Plots hoor je de diagnose. Jongdementie. En is er niemand om je te begeleiden.
Jongdementie heet dat. Wanneer je geest begint te vertroebelen vóór je 65ste. Het overkwam Francis Albert (73), de man van Jacqueline Goossens (71) uit Tremelo, enkele jaren geleden. “Officieel kreeg hij de diagnose pas in 2013, toen hij al voorbij de 65 was. Maar toen was het zeker al drie jaar bezig”, zegt Jacqueline. “Het verdict kwam als een baksteen uit de lucht gevallen. Onze wereld stortte in. En er was niemand om ons te begeleiden. Het enige wat we te horen kregen, was dat we na zes maanden nog eens moesten terugkomen.”

• VRAGEN BIJ TEKST:
a - Beantwoord de volgende vragen over de tekst over jongdementie:
(i) Vóór welke leeftijd moet de geest beginnen te vertroebelen om van jongdementie te spreken?
(ii) In welk jaar kreeg Francis Albert officieel de diagnose?
(iii) Na hoeveel tijd moesten Jacqueline en Francis volgens haar terugkomen?
b - Schrijf een vervolg op de tekst over jongdementie dat aansluit op de laatste zin.
De gegevens hebben geen verband met de tekst over jongdementie.

• VERZAMELDE GEGEVENS:

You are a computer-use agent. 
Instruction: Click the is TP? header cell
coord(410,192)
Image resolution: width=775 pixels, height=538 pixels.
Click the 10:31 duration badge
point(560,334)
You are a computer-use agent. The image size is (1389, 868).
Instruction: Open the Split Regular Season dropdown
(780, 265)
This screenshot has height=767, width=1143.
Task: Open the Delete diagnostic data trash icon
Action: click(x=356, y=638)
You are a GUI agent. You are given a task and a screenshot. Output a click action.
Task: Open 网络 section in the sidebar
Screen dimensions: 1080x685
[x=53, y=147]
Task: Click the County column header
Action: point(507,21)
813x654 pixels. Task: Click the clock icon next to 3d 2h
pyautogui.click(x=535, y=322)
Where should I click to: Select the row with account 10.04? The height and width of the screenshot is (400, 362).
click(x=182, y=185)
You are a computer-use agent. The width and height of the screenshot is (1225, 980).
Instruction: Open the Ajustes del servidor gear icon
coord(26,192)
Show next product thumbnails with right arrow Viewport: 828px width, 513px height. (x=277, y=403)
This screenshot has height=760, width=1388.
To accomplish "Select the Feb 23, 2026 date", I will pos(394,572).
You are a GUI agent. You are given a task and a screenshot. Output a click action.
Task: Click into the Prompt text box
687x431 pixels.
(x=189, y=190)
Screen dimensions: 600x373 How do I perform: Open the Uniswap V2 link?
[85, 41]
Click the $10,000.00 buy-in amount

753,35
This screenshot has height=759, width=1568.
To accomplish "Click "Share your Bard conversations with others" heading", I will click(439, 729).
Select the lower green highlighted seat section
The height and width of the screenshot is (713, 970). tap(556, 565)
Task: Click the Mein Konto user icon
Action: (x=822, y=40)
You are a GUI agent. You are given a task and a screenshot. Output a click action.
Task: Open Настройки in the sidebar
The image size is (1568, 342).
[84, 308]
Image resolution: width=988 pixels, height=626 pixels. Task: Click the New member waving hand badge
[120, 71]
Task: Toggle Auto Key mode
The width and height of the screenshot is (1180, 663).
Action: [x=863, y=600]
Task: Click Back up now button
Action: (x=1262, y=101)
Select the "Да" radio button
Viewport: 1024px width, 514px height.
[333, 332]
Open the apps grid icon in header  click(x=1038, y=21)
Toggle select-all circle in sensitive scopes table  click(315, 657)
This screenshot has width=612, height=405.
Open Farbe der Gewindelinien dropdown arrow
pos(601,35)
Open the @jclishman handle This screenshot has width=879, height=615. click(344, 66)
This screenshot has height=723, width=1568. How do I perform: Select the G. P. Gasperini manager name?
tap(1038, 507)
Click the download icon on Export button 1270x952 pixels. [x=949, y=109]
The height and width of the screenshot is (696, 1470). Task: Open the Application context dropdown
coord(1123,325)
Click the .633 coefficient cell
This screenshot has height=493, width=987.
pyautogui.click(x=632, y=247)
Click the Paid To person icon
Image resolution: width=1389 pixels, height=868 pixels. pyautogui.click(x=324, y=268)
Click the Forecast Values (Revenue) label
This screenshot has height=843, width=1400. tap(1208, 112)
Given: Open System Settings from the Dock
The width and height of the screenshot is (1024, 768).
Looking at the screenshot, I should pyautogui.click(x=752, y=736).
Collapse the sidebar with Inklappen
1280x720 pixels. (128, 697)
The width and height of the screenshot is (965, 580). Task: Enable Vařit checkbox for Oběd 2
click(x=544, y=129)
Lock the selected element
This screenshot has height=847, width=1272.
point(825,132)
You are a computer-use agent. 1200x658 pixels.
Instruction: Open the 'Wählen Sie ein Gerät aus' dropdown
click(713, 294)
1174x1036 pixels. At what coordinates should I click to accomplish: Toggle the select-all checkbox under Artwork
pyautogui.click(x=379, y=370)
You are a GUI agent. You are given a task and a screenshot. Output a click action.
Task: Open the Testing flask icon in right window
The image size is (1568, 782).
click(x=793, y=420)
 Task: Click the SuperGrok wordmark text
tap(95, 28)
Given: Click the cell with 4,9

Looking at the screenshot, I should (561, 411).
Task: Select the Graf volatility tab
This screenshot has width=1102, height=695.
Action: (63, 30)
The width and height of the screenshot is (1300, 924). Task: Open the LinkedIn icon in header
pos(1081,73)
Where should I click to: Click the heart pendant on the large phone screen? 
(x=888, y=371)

• ANTWOORDEN OP VOLGORDE:
a -
(i) Vóór de 65ste.
(ii) In 2013.
(iii) Na zes maanden.

b -
Francis bleek frontaalkwabdementie te hebben, een zeldzame vorm die op jongere leeftijd voorkomt. Belangrijkste kenmerk? Gedragsveranderingen. “Bij Francis uitte zich dat in obsessioneel gedrag”, zegt Jacqueline. “Hij achtervolgde mij constant met dezelfde vragen. Wanneer eten we? Waar gaan we naartoe? Hij ging ook heel veel fietsen. Dan kreeg hij nu en dan een lekke band. Hij kwam dan telkens thuis om de band op te pompen. Volslagen nutteloos, maar dat kon ik hem op geen enkele manier duidelijk maken. De enige oplossing was een reservefiets klaarzetten, zodat hij meteen weer kon vertrekken.”
Rusteloos, ook ’s nachts
Jacqueline probeerde zo lang mogelijk thuis voor haar man te zorgen. Dat lukte anderhalf jaar. Al moest Jacqueline tot het uiterste gaan. “Ik kon niets meer voor mezelf doen. Geen boek meer lezen, geen film kijken. Zo rusteloos was hij. Hij kon in het midden van de nacht opstaan en denken dat een nieuwe dag was aangebroken. Hij ging douchen en maakte zich klaar. Ik heb momenten gehad dat de wanhoop me bekroop, maar ik heb me er altijd tegen verzet.”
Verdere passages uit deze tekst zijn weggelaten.